Les quelques traits que nous venons de souligner interrogent notre quête de sécurité. Dans le monde d’après, nous devrons y trouver des réponses. Il nous faudra d’abord être capable de nous soustraire à l’aveuglement – d’abord – pour nous soustraire à la panique – ensuite. Notre rapport au risque – tout autant que celui de nos gouvernants – doit être repensé. Face aux épidémies, cela suppose de bâtir des institutions d’alerte sanitaires coordonnées, associées à une capacité médicale de connaissance et de réaction. Les réseaux de veille doivent être mieux activés pour réagir en amont de la pandémie.
Ensuite, si la moitié du monde est aujourd’hui confinée, c’est que l’autre moitié ne le peut pas. Ce que la solidité des Etats et des systèmes de protection sociale permet ici n’est pas généralisé. Il demeure évidemment impossible de mettre en œuvre de telles mesures dans les bidonvilles de Lagos ou Kinshasa, là où travailler aujourd’hui signifie manger demain. Alors que pauvreté et vulnérabilité cheminent de concert, il est de toute urgence nécessaire de prévoir des mécanismes de transfert pour que partout la vie prévale. Si nos pays sont incapables de le penser par humanisme, qu’ils le pensent par égoïsme, veillant ainsi à ne pas sanctuariser des réservoirs de virus.

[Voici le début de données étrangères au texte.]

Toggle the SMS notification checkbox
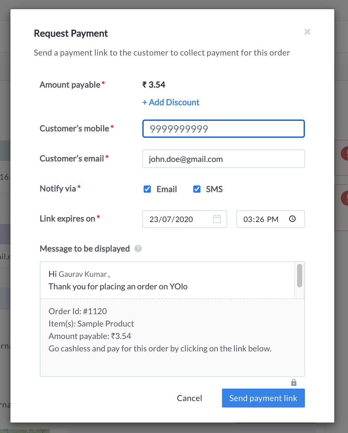Image resolution: width=348 pixels, height=433 pixels. (x=197, y=189)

Enfin, alors que le droit des technologies de surveillance est un objet en transition, il nous faut établir prudemment et démocratiquement un horizon dans ce domaine. Rien ne serait pire qu’un déploiement subreptice. Ne nous leurrons pas, certaines autorités peuvent avoir accès à des données individuelles. C’est notamment le cas dans des enquêtes criminelles, sous le contrôle d’un juge. Face à quelle situation, pour quel propos et dans quel cadre cela pourrait-il être étendu ? Aujourd’hui, en dehors des enquêtes criminelles, il est déjà possible d’user de données individuelles sans notre consentement lorsqu’il s’agit de protéger la santé publique. Pourtant, il y aurait un vrai danger à obérer nos libertés au cœur de l’état d’urgence, sans débat démocratique. Sans transparence totale et délibération collective, la confiance de la population est impossible. Mener une telle délibération suppose finalement d’avoir conscience des risques que nous sommes prêts à prendre au nom de notre liberté. Inversement, que veut-on connaitre et laisser connaitre de nous pour préserver des vies ? Il y aura bien sûr un arbitrage à poser et résoudre entre sécurité et liberté. Plus fondamentalement peut-être, un arbitrage entre des conceptions et cultures de libertés parfois paradoxales. Par exemple, à Taïwan ou Singapour, le suivi volontaire et géolocalisé des personnes a permis d’éviter la privation liberticide que nous vivons avec le confinement. Si nous choisissons démocratiquement et collectivement d’aller dans une telle direction, le volontariat dans la décision d’être « tracé » ainsi que la réversibilité – supposant anonymisation ou destruction des données après la crise – seront indispensables à la confiance. Construire un espace juridique adapté à ces technologies, à nos aspirations surtout, demeure une gageure.